I am an economist-mathematician by training. Therefore, I know that mathematical equations can describe qualitative economic relationships pretty well. That’s the beauty of mathematics: if you change one variable in a mathematical equation, some other variable in this equation must also change to maintain equilibrium.
It is sometimes difficult for people who are not good at mathematics to grasp this essence of economics. This is one of the reasons why there are so many persistent illusions that a portion of freshly printed money or a life in debt will ensure a steady rise in your level of consumption. In fact, traditional wisdom says for a reason that living in debt means that you borrow someone else’s money for a while, at the same time you repay your money forever. Traditional wisdom also says that the only free cheese (read: free money) is in the mousetrap. I think this describes the current situation with rising interest rates and inflation quite well.
But, on the other hand, I am also an investment professional. And my personal experience strongly suggests that economics is mathematics PLUS psychology. Specific quantitative changes within strict mathematical relationships in an economy are ultimately determined by human psychological decisions.
In other words, mathematics allows us to determine WHAT kinds of changes in the economy should occur, while psychology determines the MAGNITUDE and TIMING of these changes.
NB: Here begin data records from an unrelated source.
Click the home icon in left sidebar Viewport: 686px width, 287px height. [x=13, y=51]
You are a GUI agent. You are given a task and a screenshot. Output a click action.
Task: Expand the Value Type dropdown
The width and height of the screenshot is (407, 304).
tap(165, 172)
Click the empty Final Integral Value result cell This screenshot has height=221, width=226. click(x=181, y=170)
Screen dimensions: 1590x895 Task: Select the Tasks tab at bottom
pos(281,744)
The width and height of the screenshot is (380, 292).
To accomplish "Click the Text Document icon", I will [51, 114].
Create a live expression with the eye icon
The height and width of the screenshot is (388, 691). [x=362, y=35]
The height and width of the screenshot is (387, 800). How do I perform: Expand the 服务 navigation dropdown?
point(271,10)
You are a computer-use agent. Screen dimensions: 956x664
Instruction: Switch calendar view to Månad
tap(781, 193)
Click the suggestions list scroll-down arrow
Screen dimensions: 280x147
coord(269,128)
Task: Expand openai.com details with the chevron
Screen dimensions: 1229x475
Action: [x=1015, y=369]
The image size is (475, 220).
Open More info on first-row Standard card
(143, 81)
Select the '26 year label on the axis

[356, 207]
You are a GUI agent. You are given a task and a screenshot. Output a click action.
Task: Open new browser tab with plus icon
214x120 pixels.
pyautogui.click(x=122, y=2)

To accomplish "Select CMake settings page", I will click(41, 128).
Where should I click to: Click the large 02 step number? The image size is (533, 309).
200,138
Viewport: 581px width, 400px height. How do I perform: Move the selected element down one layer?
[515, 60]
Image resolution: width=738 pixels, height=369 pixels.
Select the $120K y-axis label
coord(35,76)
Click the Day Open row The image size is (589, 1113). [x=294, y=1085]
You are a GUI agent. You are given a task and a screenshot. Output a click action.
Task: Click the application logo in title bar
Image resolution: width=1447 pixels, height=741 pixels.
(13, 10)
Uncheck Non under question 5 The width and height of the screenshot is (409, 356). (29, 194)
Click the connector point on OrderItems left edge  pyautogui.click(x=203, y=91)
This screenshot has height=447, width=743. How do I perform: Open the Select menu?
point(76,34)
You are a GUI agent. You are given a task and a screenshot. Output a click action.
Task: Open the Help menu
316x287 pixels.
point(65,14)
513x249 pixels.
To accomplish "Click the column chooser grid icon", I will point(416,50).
That is why people with a strictly technical mindset often find economics and, particularly, financial markets to be such a “tough nut” to crack. Having lost a significant part of his fortune as a result of the bursting of a financial markets bubble, Isaac Newton, one of the greatest physicists in the history of mankind, could really utter the phrase so frequently attributed to him: “I can predict the movement of heavenly bodies, but not the madness of crowds”.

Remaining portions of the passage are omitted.